_READING TEXT_
>> START

This book gives the first comprehensive introduction to lattice algebra from the point of view of applications in image analysis and artificial neural networks.
Roughly half of the book is devoted to the detailed mathematical description of lattice semi-rings and lattice semi-fields, which are put into the foundation of lattice-based vector spaces. The second half is then devoted to applications of this toolbox to artificial intelligence with a focus on pattern recognition. Throughout the book, many examples and exercises are given. Solutions to the exercises are provided on an associated website.
The authors give a self-contained account of algebraic concepts that allow researchers and students with a computer science background to learn the necessary mathematics. But with respect to applications, the reader would need some prior knowledge on the topics of neural networks and artificial intelligence because the goal is to show how lattice algebra works there and not to introduce said topics to a novice.
The book is comprised of 9 chapters. After the first two introductory chapters comes Chapter 3, which is devoted to lattice theory, with a minimal necessary account that allows one to operate on the important example \( R \) of real numbers and their natural order, with the possible addition of \( -\infty \) and \( +\infty \). Overall, the use of lattice theory happens mostly in the framework of complete lattice operations acting in the components of \( R^{n} \).

>> END

Collection entries:
>> START

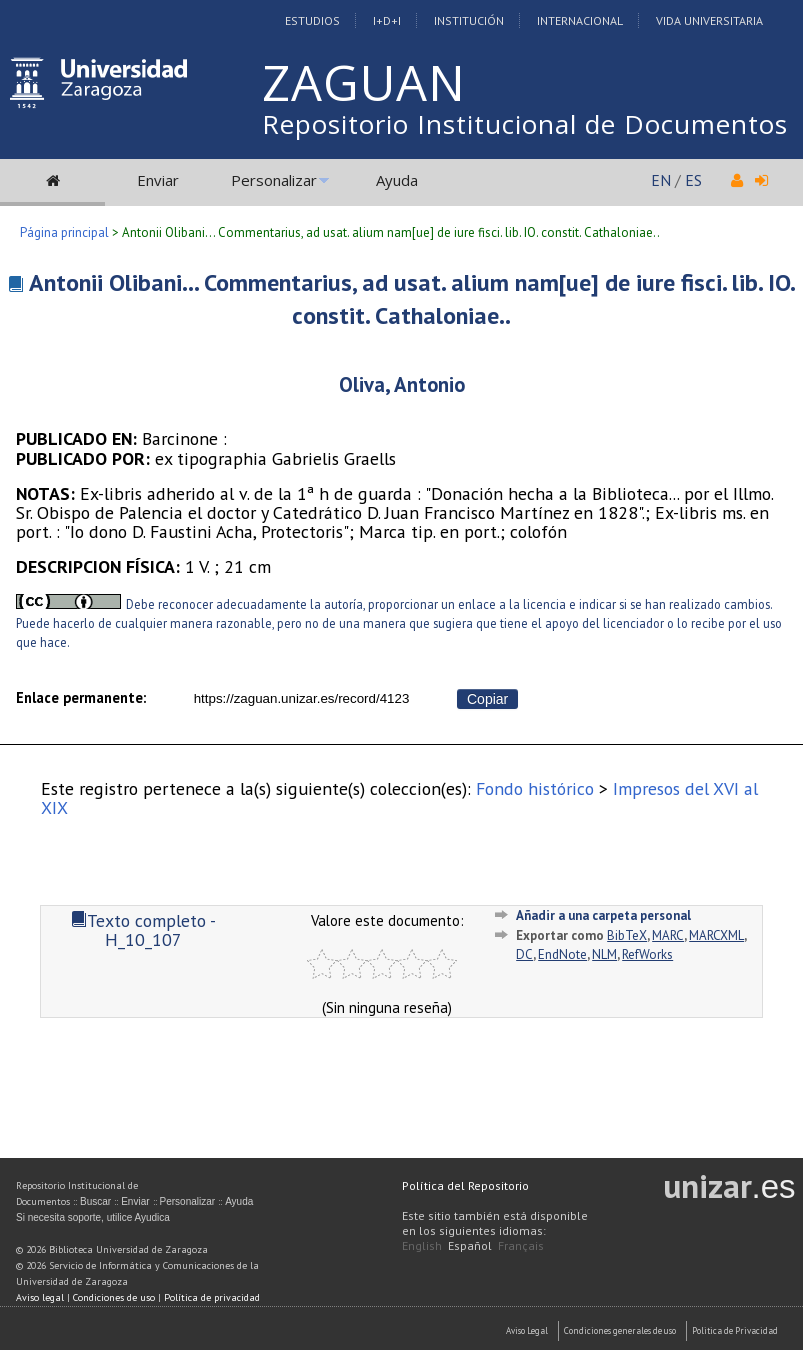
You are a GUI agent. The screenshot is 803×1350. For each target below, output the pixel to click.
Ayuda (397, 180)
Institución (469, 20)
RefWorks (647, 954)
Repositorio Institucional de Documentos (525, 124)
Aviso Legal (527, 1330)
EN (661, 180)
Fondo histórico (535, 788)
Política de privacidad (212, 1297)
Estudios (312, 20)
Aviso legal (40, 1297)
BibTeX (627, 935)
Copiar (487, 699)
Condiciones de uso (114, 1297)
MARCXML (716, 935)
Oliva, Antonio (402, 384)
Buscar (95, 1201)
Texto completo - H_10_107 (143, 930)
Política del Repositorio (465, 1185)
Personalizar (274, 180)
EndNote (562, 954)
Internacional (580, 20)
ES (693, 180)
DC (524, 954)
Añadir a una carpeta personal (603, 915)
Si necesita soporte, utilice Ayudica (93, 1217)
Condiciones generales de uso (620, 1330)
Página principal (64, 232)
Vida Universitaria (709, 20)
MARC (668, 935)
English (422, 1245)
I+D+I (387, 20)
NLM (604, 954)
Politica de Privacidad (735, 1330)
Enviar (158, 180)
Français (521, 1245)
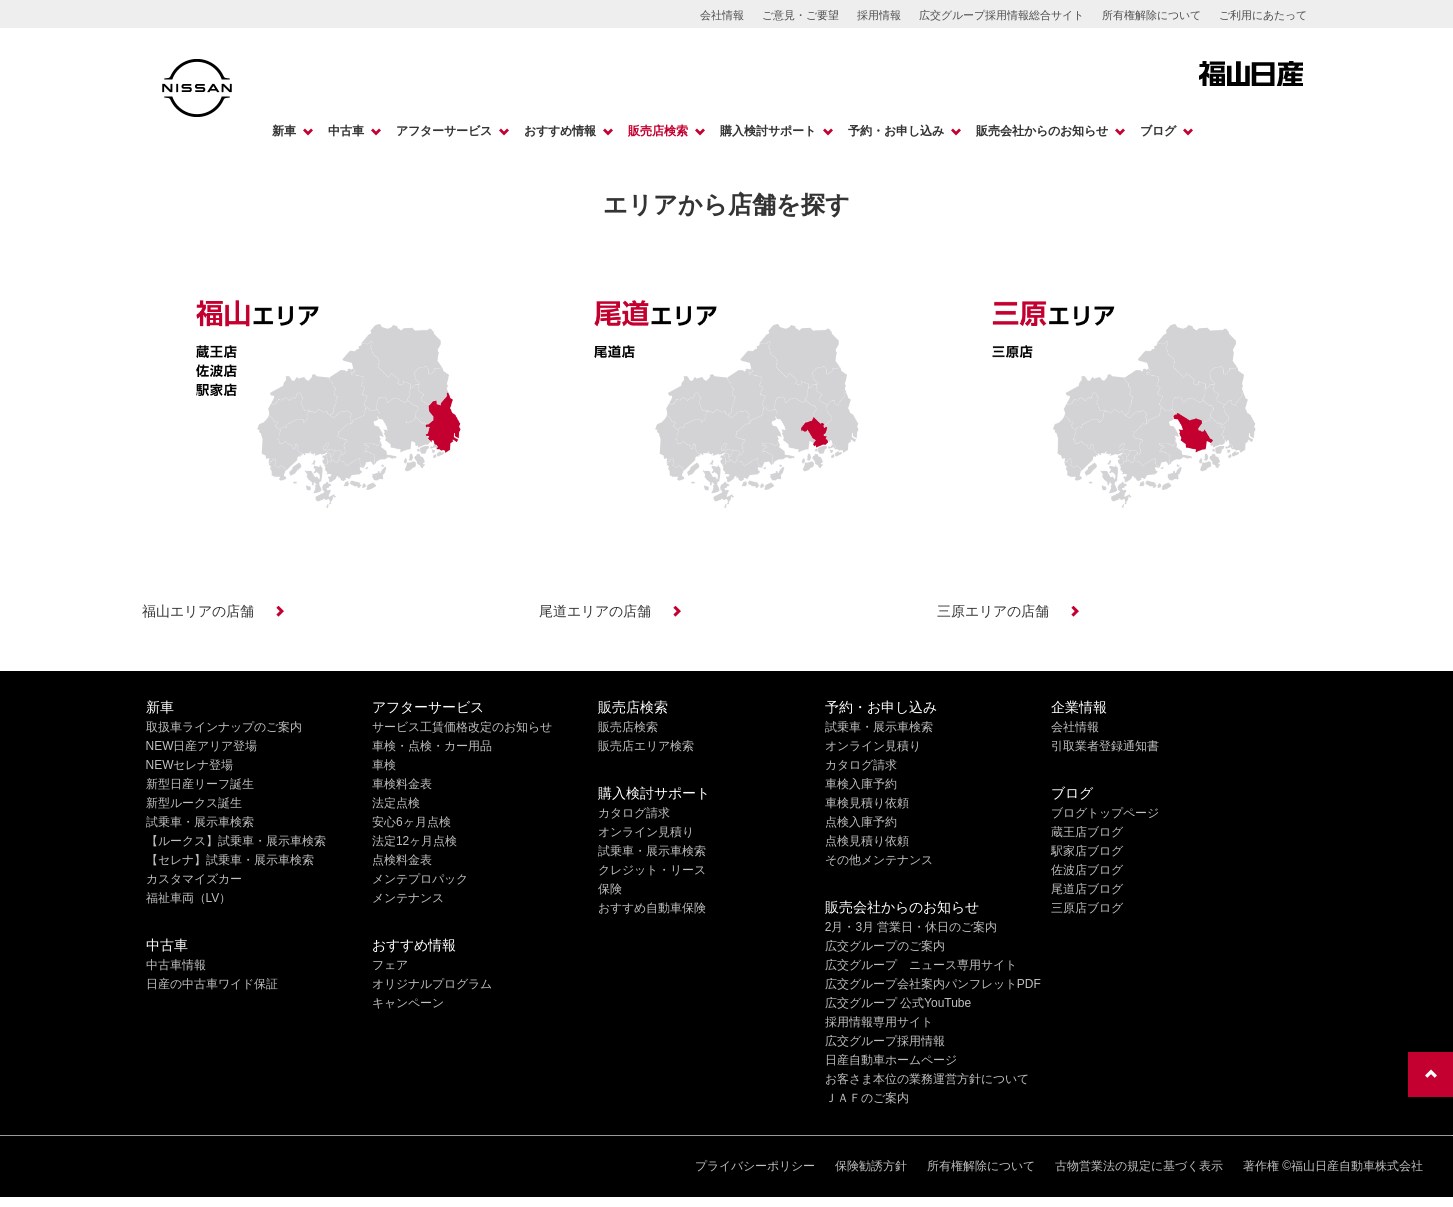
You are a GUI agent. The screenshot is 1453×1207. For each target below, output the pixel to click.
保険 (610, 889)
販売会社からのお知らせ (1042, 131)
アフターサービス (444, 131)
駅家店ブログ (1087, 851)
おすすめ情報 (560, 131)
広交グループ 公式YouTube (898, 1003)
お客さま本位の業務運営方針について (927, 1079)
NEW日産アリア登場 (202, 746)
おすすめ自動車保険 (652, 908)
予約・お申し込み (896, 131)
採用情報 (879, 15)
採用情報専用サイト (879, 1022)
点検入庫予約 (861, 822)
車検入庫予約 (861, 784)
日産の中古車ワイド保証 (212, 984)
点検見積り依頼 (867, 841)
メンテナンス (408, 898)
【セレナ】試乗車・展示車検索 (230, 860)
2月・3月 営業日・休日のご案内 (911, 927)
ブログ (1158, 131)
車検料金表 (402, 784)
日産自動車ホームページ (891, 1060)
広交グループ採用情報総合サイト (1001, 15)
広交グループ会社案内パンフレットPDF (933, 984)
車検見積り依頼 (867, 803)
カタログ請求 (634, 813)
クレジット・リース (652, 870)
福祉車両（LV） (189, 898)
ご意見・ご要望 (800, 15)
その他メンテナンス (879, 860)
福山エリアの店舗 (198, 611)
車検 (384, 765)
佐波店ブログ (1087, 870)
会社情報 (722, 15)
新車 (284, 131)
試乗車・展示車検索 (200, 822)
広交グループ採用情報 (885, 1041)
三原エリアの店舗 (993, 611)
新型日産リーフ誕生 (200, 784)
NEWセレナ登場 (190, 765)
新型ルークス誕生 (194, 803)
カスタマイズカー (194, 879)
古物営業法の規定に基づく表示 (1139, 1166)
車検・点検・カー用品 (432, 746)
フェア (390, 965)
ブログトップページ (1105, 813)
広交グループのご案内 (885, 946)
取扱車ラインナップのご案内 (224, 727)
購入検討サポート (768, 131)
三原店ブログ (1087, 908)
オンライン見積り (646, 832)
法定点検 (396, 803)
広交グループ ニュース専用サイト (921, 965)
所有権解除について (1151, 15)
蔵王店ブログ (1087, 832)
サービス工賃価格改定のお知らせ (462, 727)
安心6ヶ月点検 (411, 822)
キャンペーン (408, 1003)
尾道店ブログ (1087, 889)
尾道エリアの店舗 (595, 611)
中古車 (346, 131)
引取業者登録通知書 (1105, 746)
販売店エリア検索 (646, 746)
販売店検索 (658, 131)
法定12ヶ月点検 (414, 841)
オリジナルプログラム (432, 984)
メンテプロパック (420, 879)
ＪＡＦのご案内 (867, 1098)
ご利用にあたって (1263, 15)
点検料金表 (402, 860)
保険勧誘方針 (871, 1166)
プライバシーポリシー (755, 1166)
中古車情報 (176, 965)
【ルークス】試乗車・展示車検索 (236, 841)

>> END

_TASK DESCRIPTION_
Please give the lattice algebra text again from "Roughly half of" to "an associated website.", changing "pattern recognition" to "image classification".

_FULL ANSWER_
Roughly half of the book is devoted to the detailed mathematical description of lattice semi-rings and lattice semi-fields, which are put into the foundation of lattice-based vector spaces. The second half is then devoted to applications of this toolbox to artificial intelligence with a focus on image classification. Throughout the book, many examples and exercises are given. Solutions to the exercises are provided on an associated website.